*Exercise prompt*. Rewrite all the records with every "screenshot" changed to "screen capture" and everything else kept the same, leaving out the pictures.

[Records of where targets appear]
+++

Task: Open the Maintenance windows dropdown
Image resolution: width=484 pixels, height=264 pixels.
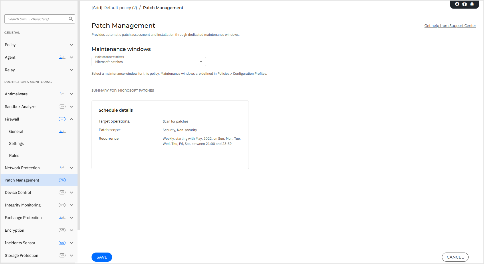Action: click(201, 62)
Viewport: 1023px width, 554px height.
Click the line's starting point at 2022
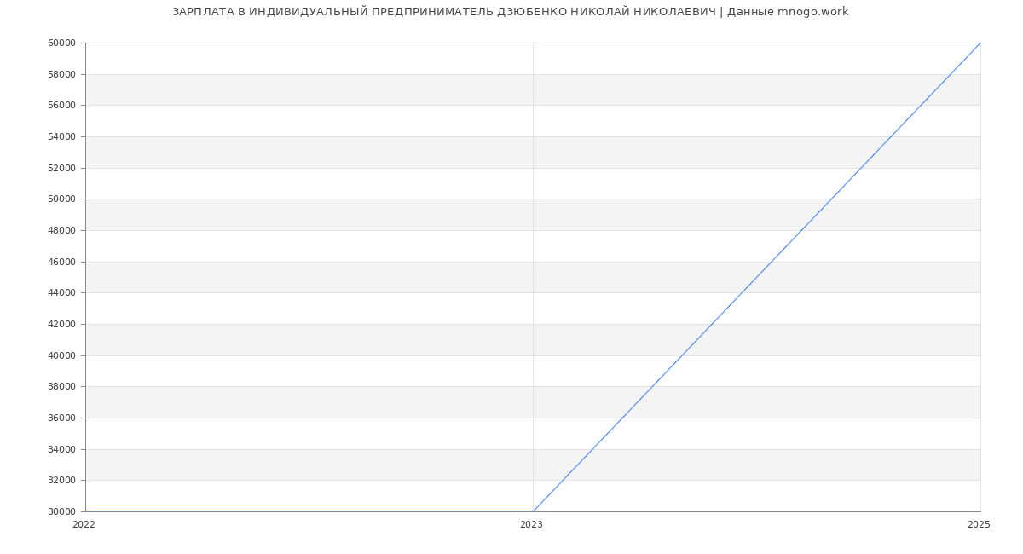pos(86,511)
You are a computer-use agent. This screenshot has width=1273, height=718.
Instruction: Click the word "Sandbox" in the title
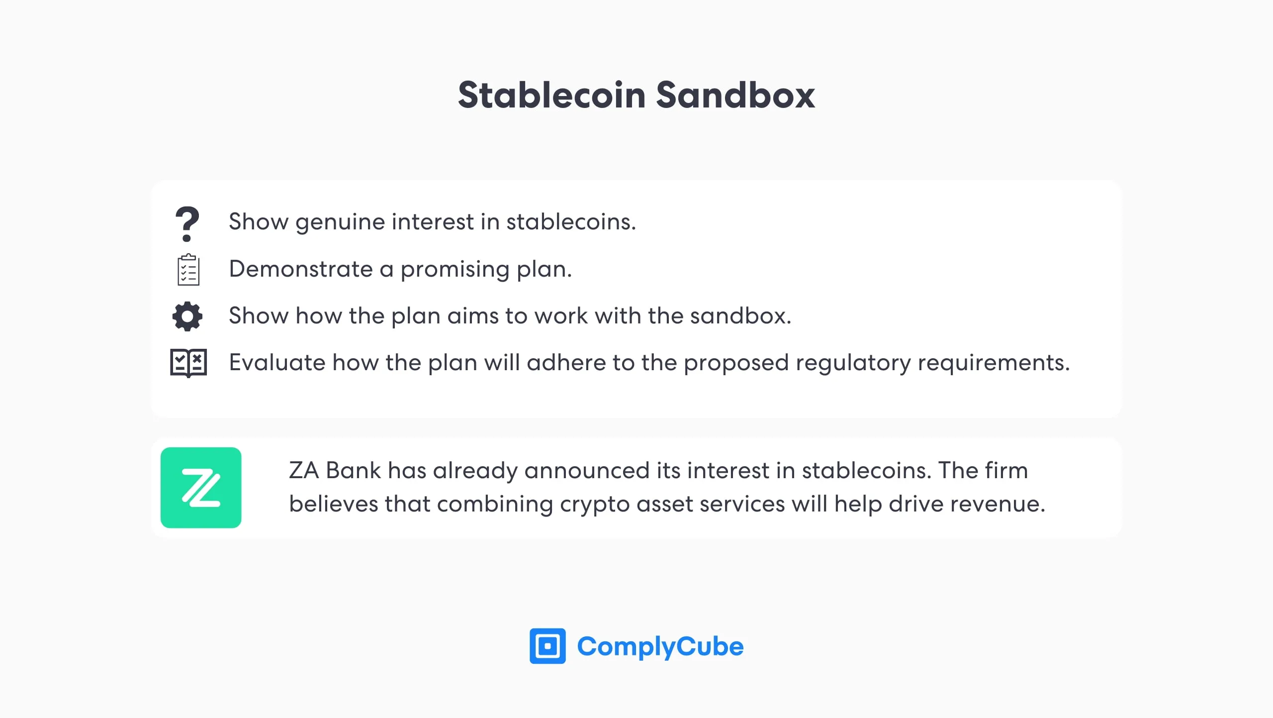coord(735,95)
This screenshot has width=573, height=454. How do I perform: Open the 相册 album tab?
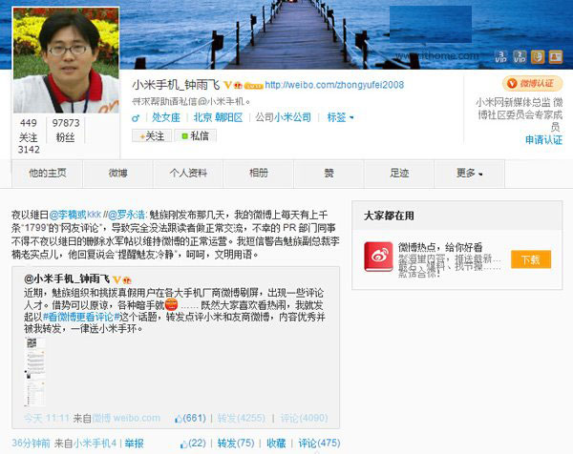pyautogui.click(x=259, y=174)
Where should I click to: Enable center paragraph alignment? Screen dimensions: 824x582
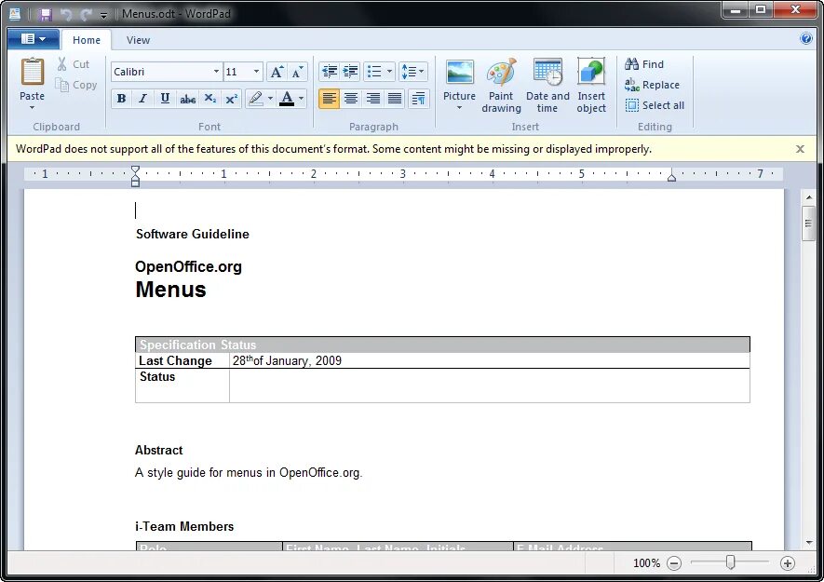[351, 98]
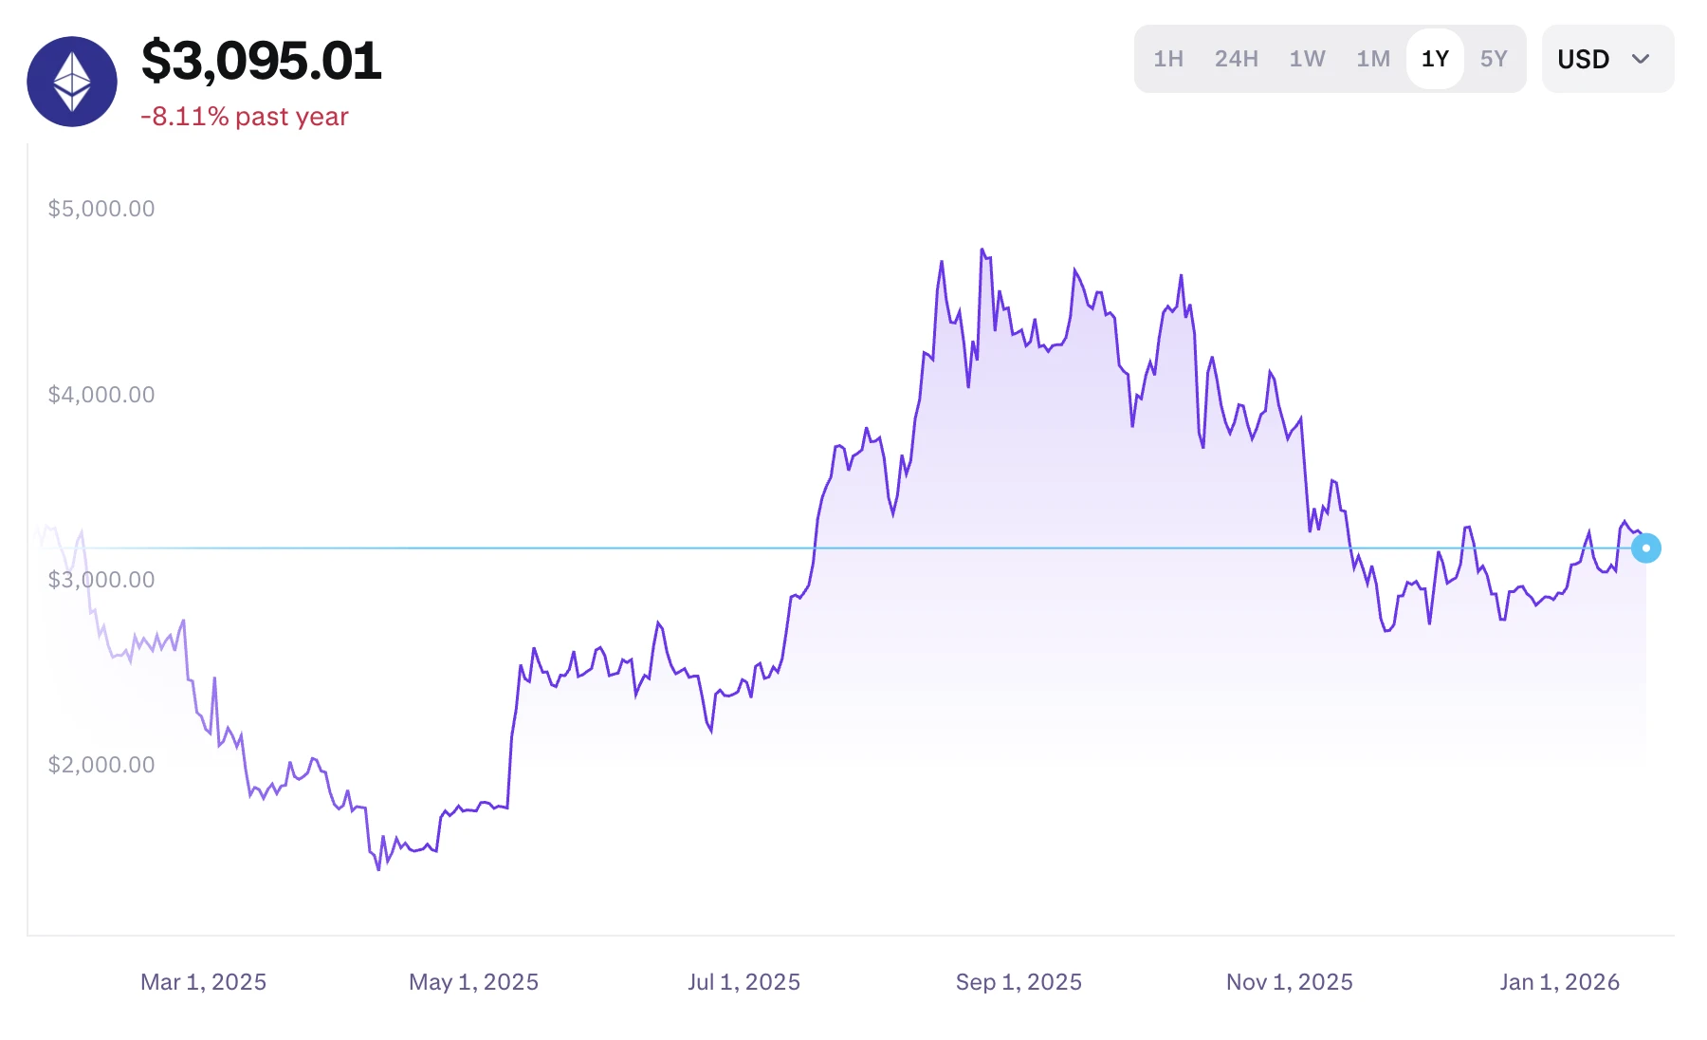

+++

*Correct result*.
Task: Open the Maintenance windows dropdown
Image resolution: width=484 pixels, height=264 pixels.
Action: click(201, 62)
Viewport: 1023px width, 554px height.
Click the line's starting point at 2022
pos(86,511)
You are a computer-use agent. This screen capture has width=1273, height=718.
Instruction: Click the word "Sandbox" in the title
coord(735,95)
This screen capture has width=573, height=454. How do I perform: Open the 相册 album tab?
pyautogui.click(x=259, y=174)
Where should I click to: Enable center paragraph alignment? Screen dimensions: 824x582
[351, 98]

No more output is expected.